Some MAP students struggle with reading or writing or they require speech or occupational therapy. Other students are at the top of their class academically, but need a safe place to go after school. And others still, like Makaila, have a lot of creative energy and just need an outlet.
“She comes up with so many ideas; this is her all the way,” says Makaila’s mom, Pamela Reis. “Makaila’s always go, go, go; she’s always talking. But she comes home to work on her play, just sitting there, thinking and writing, for two to three hours. For her to stop everything and focus — that’s amazing for her to do.”
Reis says the family lived close to D’Abate but has since moved to a different neighborhood in Providence. With only one car and a husband who works in Massachusetts, Reis wondered how she would be able to pick Makaila up at the clubhouse at 5:30 p.m. two nights a week.
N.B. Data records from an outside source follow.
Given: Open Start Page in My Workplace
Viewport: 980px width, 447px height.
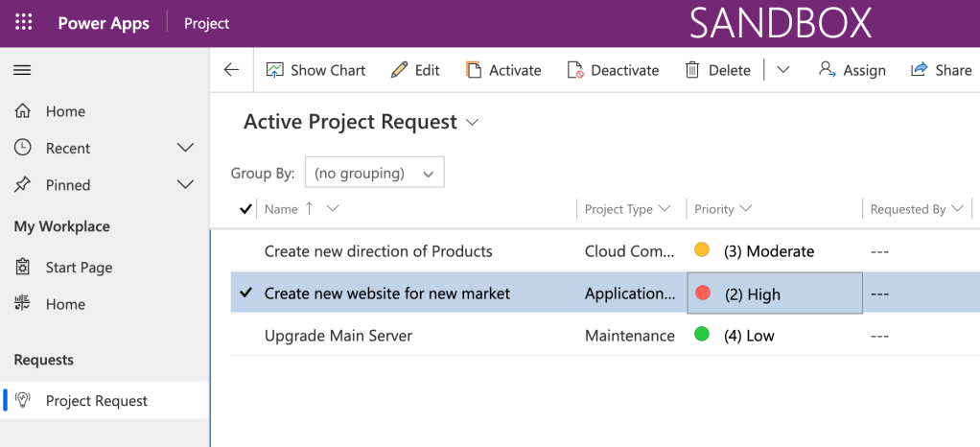Looking at the screenshot, I should pyautogui.click(x=79, y=268).
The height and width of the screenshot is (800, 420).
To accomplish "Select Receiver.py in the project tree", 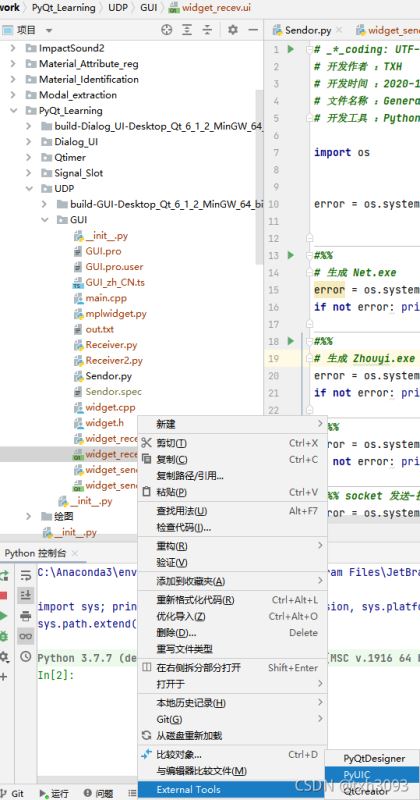I will click(x=111, y=345).
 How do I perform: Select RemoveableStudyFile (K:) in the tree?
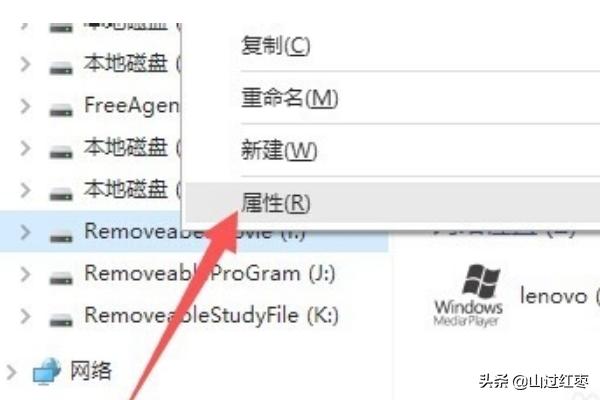point(211,316)
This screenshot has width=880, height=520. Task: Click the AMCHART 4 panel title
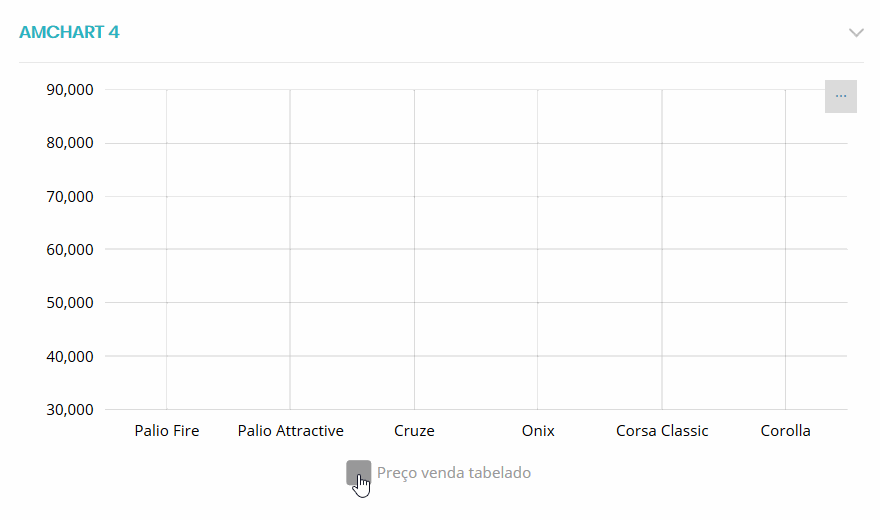(69, 32)
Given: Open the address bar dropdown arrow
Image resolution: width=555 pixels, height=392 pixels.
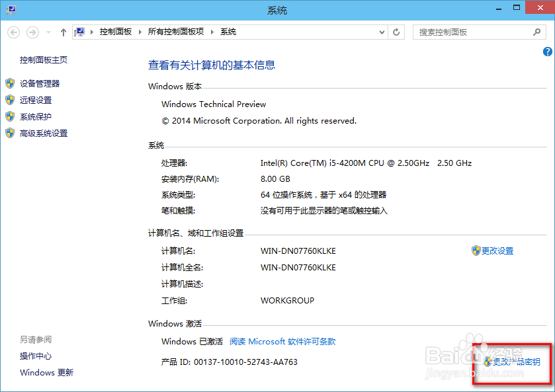Looking at the screenshot, I should pos(382,31).
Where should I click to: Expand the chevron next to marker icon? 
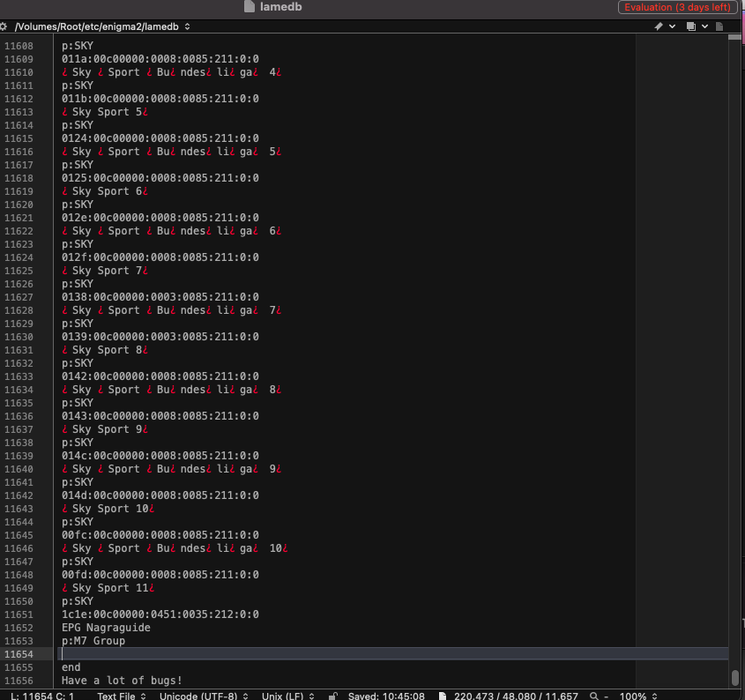coord(673,27)
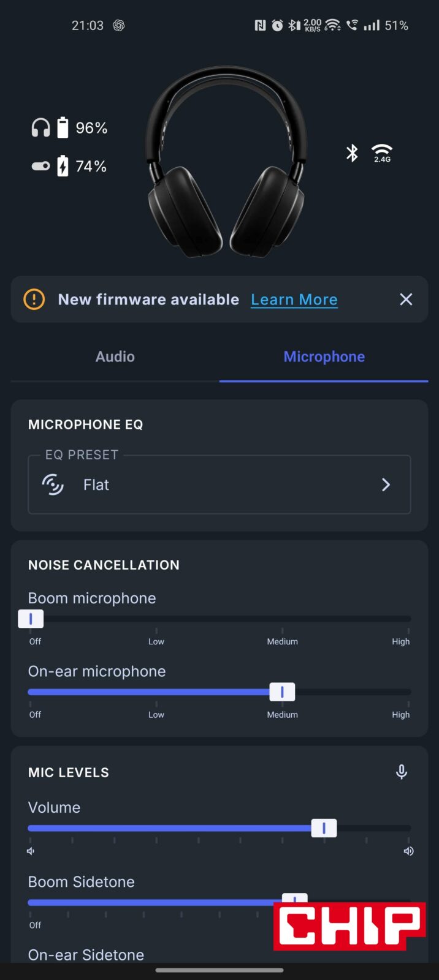Tap the 2.4G wireless connection icon
This screenshot has width=439, height=980.
381,153
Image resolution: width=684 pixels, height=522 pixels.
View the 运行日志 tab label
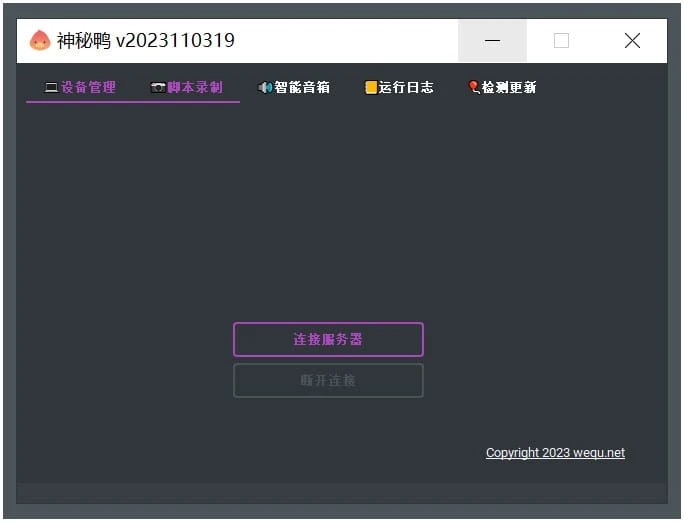(406, 88)
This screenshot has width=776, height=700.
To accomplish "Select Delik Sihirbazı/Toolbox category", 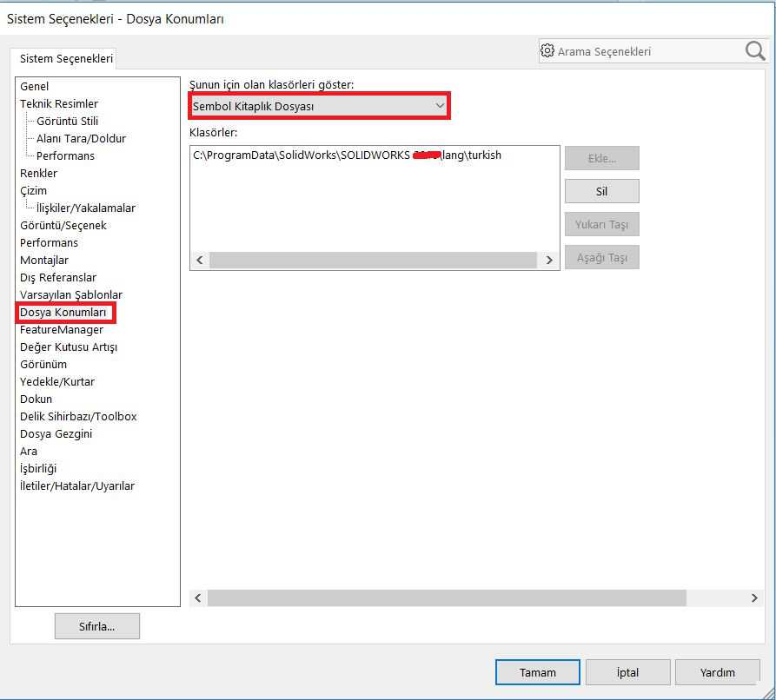I will pyautogui.click(x=78, y=416).
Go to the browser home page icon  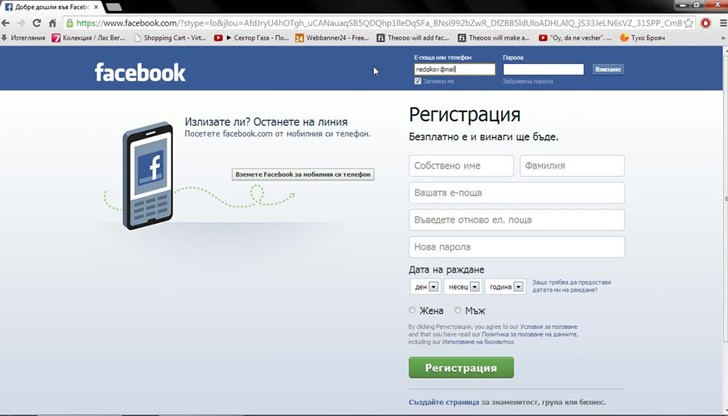coord(53,22)
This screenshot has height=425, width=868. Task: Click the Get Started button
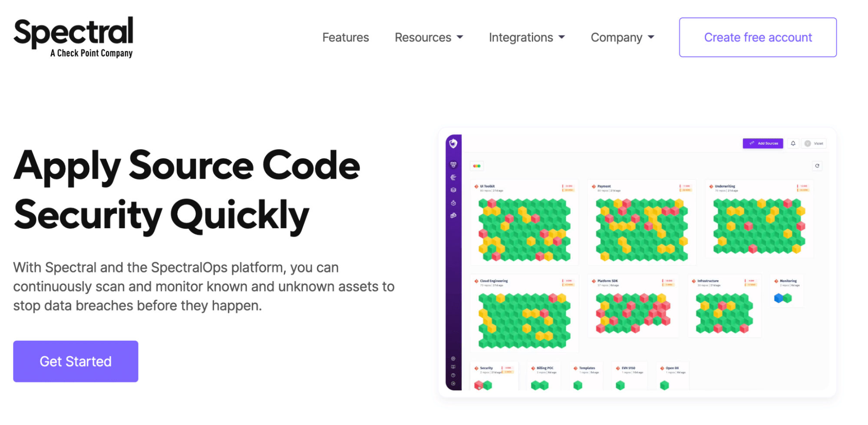coord(76,362)
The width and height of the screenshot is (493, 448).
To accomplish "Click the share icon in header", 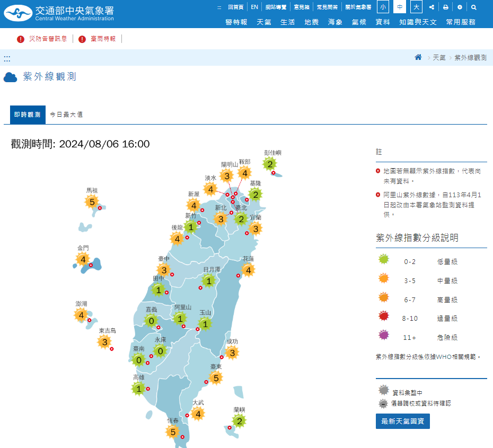I will (x=432, y=7).
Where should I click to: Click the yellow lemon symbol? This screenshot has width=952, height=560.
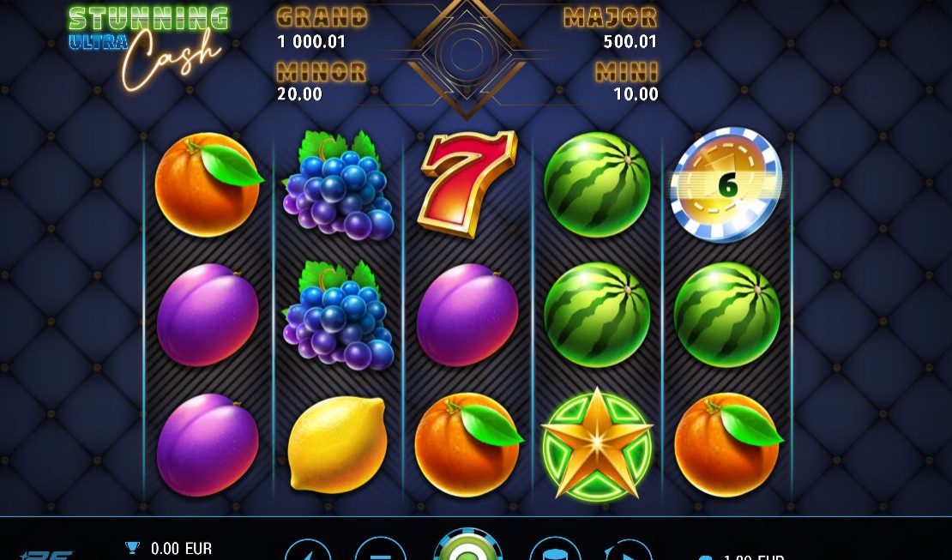(x=337, y=444)
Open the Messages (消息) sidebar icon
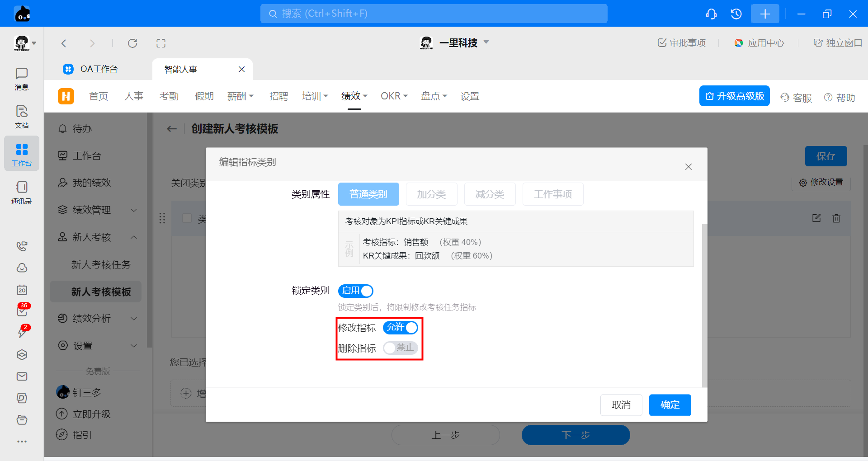868x461 pixels. [21, 79]
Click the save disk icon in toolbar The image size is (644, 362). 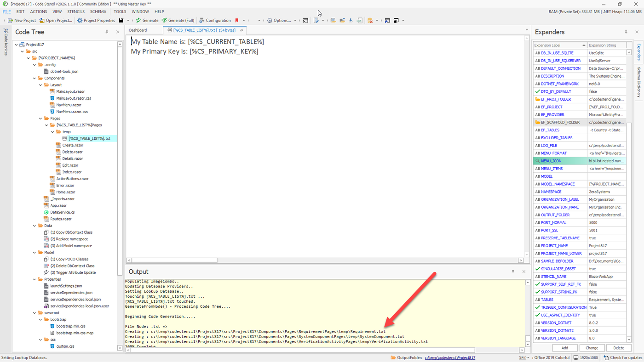(x=121, y=20)
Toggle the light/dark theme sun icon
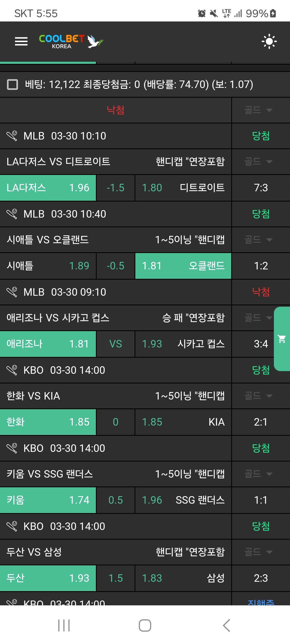290x644 pixels. click(x=269, y=42)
“Thankfully, Miss Meg knew the situation and said she could work with us. Every other week, she would bring Makaila home,” says Reis, who stays at home with Makaila’s infant brother. “Even if she couldn’t work with us, I knew I had to do it, even if I had to bus all the way there at night with the little guy. Makaila needed this.”
Makaila and her peers at D’Abate receive one hour of arts instruction per week: a half-hour for visual art and a half-hour for music. Long-standing teachers at the elementary school recall years with double the classroom time, a dedicated art room and full-time teachers on staff.
Research shows that students perform better in core subjects when they’re involved in the arts, particularly if they’re from low-income neighborhoods. According to a longitudinal study published in 2012 by the National Endowment for the Arts, low-income students who have a history of in-depth arts instruction earned better grades in science, math and writing — and were three times more likely to earn a bachelor’s degree — than their peers with less arts exposure.